Public company nonqualified plans and incentive plans may need to be amended to avoid a potential violation of Internal Revenue Code (IRC) Section 409A as a result of changes to IRC Section 162(m) under the Tax Cuts and Jobs Act. This amendment most likely is required for employers that mandated deferrals of amounts that exceeded the limit under IRC Section 162(m) but not those whose plans permitted but did not require deferrals of such amounts. Nevertheless, an employer that actually exercised such discretion with respect to non-grandfathered amounts may need to amend such arrangements as well. That is because the act eliminated the performance-based exception to the $1 million deduction limit under IRC Section 162(m) for “covered employees” of publicly traded companies, along with other related changes. Proposed regulations under IRC Section 162(m) indicate that companies may need to amend their nonqualified plans or incentive compensation plans (or potentially both) to avoid an inadvertent violation of IRC Section 409A’s anti-acceleration rules. Otherwise, payment of non-grandfathered incentive awards could subject participants to additional taxes and penalties of 20% or more. We explain further in this blog.
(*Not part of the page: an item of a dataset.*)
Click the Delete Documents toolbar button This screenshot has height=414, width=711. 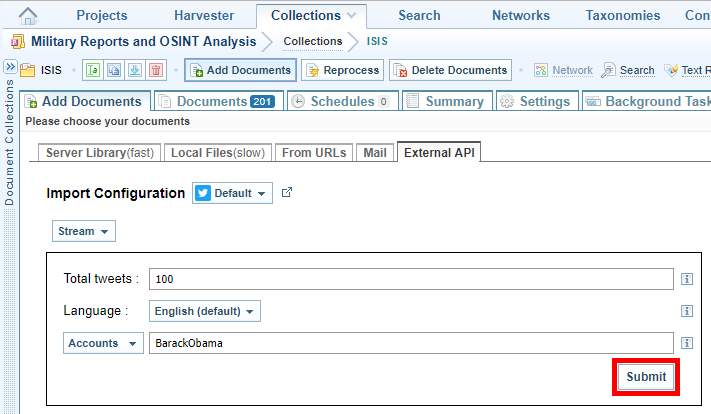pos(450,70)
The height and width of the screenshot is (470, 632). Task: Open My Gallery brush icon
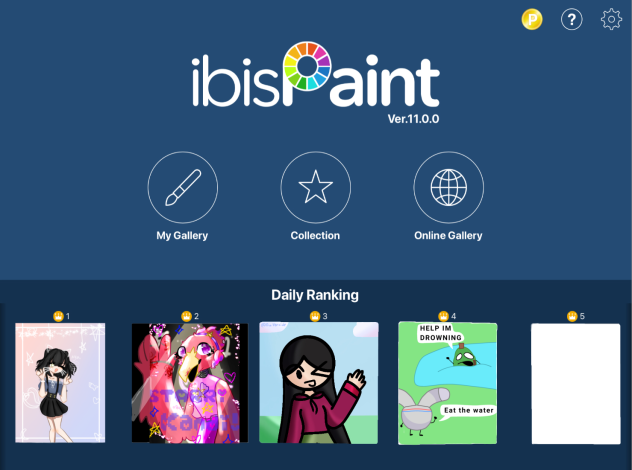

Background on IRC Section 162(m)
As background, IRC Section 162(m) has always contained a general $1 million deduction limitation for payments to “covered employees” of public companies. Before the act amended IRC Section 162(m), qualified performance-based compensation was not counted towards the $1 million limit. Further, a covered employee in one taxable year would not necessarily be on in another taxable year. As a practical matter, once an employee terminated service, that person would no longer be a covered employee.
Background on IRC Section 409A
IRC Section 409A governs payments of nonqualified deferred compensation (NQDC). Failure to follow strict election and payment timing rules subjects amounts deferred to immediate taxation, plus an additional 20% tax (and potential underpayment interest and penalties). In general, these rules require payments to be made only upon certain limited times, and accelerations or delays in payment can trigger those additional taxes unless an exception applies. The regulations under IRC Section 409A contain such an exception. An employer may delay payments under nonqualified plans if the employer reasonably anticipates that its tax deduction would be limited under IRC Section 162(m). As a practical matter, application of this exception typically resulted in delays of payments of incentive awards from a specified vesting date to termination of employment. Some companies hard-wired a mandatory deferral requirement in their plans under these circumstances, while others retained discretion to delay payment or not.
The Tax Cuts and Jobs Act’s changes to IRC Section 162(m)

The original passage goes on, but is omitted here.